Autre mesure contenue dans le projet de loi, la réduction du nombre d'actionnaires obligatoires pour constituer une société anonyme (SA). Jusqu'ici, il faut sept actionnaires minimum pour constituer une SA non cotée. Le projet de loi prévoit de ramener à deux le nombre d'actionnaires minimum. Ce sont 100.000 entreprises qui sont concernées.

D'autres mesures d'ici octobre

On l'aura compris, ce projet de loi n'est qu'une première étape. En plus des cinquante propositions formulées en avril, une cinquantaine de nouvelles propositions seront mesures seront actées d'ici octobre. Mais la tâche du Conseil de la simplification est immense, comme le rappelle la CGPME.

"Harmoniser la notion de « jour » dans le code du travail ou instaurer un rescrit social figurent parmi les mesures du texte présenté demain au Parlement sur la simplification de la vie des entreprises. La démarche, qui répond aux attentes des PME, mérite d'être saluée. Reste maintenant à transformer l'essai alors que 73 % des chefs d'entreprises [enquête IFOP pour la CGPME et KPMG - mai 2014] se déclarent dubitatifs sur les mesures gouvernementales de simplification administrative. Pour cela il convient, au-delà de la simplification annoncée, de cesser de légiférer sur tous les sujets internes à l'entreprise et de mettre fin à cette instabilité juridique et fiscale qui rend aléatoire l'investissement et la création d'emplois.
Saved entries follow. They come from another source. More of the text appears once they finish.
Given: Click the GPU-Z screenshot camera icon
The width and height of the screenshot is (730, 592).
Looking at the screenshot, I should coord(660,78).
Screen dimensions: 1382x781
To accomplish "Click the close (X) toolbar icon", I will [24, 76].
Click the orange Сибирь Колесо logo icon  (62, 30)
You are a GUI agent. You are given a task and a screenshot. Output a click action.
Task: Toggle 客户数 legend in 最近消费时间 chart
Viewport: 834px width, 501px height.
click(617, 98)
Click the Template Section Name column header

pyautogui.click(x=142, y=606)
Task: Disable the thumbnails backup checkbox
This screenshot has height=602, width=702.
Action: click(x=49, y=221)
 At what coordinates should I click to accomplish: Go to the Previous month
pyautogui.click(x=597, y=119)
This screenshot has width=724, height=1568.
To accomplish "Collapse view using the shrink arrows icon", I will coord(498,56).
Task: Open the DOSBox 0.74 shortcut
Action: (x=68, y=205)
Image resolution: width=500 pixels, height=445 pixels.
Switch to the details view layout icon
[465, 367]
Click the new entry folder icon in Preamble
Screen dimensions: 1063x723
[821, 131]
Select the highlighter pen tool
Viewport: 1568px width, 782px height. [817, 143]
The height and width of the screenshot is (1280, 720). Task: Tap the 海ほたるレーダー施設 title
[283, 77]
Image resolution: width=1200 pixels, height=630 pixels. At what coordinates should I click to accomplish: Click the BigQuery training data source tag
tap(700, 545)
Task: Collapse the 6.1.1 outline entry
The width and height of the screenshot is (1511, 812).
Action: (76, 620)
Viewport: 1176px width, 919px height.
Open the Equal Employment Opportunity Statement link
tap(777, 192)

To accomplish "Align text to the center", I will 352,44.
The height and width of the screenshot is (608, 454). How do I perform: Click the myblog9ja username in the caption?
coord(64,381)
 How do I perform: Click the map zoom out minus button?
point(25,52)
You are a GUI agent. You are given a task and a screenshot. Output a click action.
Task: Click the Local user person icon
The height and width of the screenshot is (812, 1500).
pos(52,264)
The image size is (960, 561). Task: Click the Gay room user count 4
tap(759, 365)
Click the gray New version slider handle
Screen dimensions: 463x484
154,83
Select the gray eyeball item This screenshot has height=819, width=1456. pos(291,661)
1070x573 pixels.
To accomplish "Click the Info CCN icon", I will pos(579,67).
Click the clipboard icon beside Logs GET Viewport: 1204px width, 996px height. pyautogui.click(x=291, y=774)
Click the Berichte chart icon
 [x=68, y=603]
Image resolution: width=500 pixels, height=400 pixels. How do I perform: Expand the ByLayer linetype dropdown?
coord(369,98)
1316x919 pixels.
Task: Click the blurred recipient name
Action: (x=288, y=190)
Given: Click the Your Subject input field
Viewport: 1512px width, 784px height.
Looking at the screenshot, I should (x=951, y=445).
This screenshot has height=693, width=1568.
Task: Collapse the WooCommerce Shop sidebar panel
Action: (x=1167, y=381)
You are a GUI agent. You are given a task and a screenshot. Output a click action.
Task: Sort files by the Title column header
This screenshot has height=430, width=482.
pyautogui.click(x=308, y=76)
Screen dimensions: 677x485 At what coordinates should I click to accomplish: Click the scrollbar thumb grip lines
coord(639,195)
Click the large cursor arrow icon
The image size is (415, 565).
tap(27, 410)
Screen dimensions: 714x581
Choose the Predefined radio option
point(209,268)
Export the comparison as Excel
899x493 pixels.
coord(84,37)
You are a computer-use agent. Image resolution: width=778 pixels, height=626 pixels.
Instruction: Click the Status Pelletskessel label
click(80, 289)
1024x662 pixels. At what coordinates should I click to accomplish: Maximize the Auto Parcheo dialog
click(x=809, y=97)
Déjà, en 2012, la CGPME avait réclamé l'application d'un principe simple consistant à ce que tout nouveau texte soit gagé sur la disparition d'un autre texte. Cette proposition reste d'actualité », explique la Confédération.

La France est mal classée par l'OCDE

Selon l'OCDE, qui publie depuis 1998 un classement des pays en fonction de la simplicité de leur environnement règlementaire pour les entreprises (nombre, délais et coûts des procédures), la France est mal classée. En dépit d'une réduction significative des charges administratives - de l'ordre de deux tiers en dix ans -, la France occupe le 126ème rang mondial sur 144 en matière de fardeau administratif dans le classement du Global Competitiveness Report (2012-2013) du Forum économique mondial. Les deux derniers classements plaçaient la France respectivement aux 127ème (2010-2011) et 116ème rangs (2011-2012).

L'OCDE estime que le coût de ces charges administratives représente en moyenne entre 3 et 4 % du PIB, soit entre 60 et 80 milliards en France. Selon le Rapport économique et financier (REF) annexé au projet de loi de finances 2014 , elles représentent " un surcroît de charges administratives par rapport à ce qui apparaît nécessaire aux objectifs visés tels que l'efficacité de la collecte des prélèvements, la stabilité économique et financière, la protection des consommateurs ", qui " pèse sur les coûts des entreprises ", parmi lesquels le coût de la mise en conformité, la paperasserie, les heures de travail consacrées. Alléger le fardeau administratif permettrait donc aux entreprises " de baisser leurs coûts, d'améliorer l'allocation de leur main d'œuvre et d'accroître leur productivité. En outre, les économies résultantes pour les finances publiques devraient permettre d'alléger les prélèvements obligatoires ", expliquait le document, reposant sur les derniers travaux théoriques sur le sujet.

Un sujet abondamment traité par les économistes

Ainsi, selon Tang et Verweij (2004), une réduction de 25 % des coûts administratifs dans l'ensemble des pays de l'Union européenne conduirait à une augmentation de 1,1 % du PIB la première année et de 1,4 % à long terme.

Ces résultats sont en ligne avec ceux de Gelauff et Lejour (2006) qui estiment qu'une réduction de 25 % des coûts administratifs augmenterait de 1,6 % la productivité du travail et de 1,7 % le PIB en France en 2025, contre 1,5 % en moyenne dans l'Union européenne.

Bercy cite également les travaux de Costa et Aubyn (2012) selon lesquels les programmes de simplification mis en œuvre dans quarante pays développés entre 1996 et 2009 auraient en moyenne un impact positif sur le niveau de la productivité globale des facteurs de l'ordre de 0,6 % à long terme.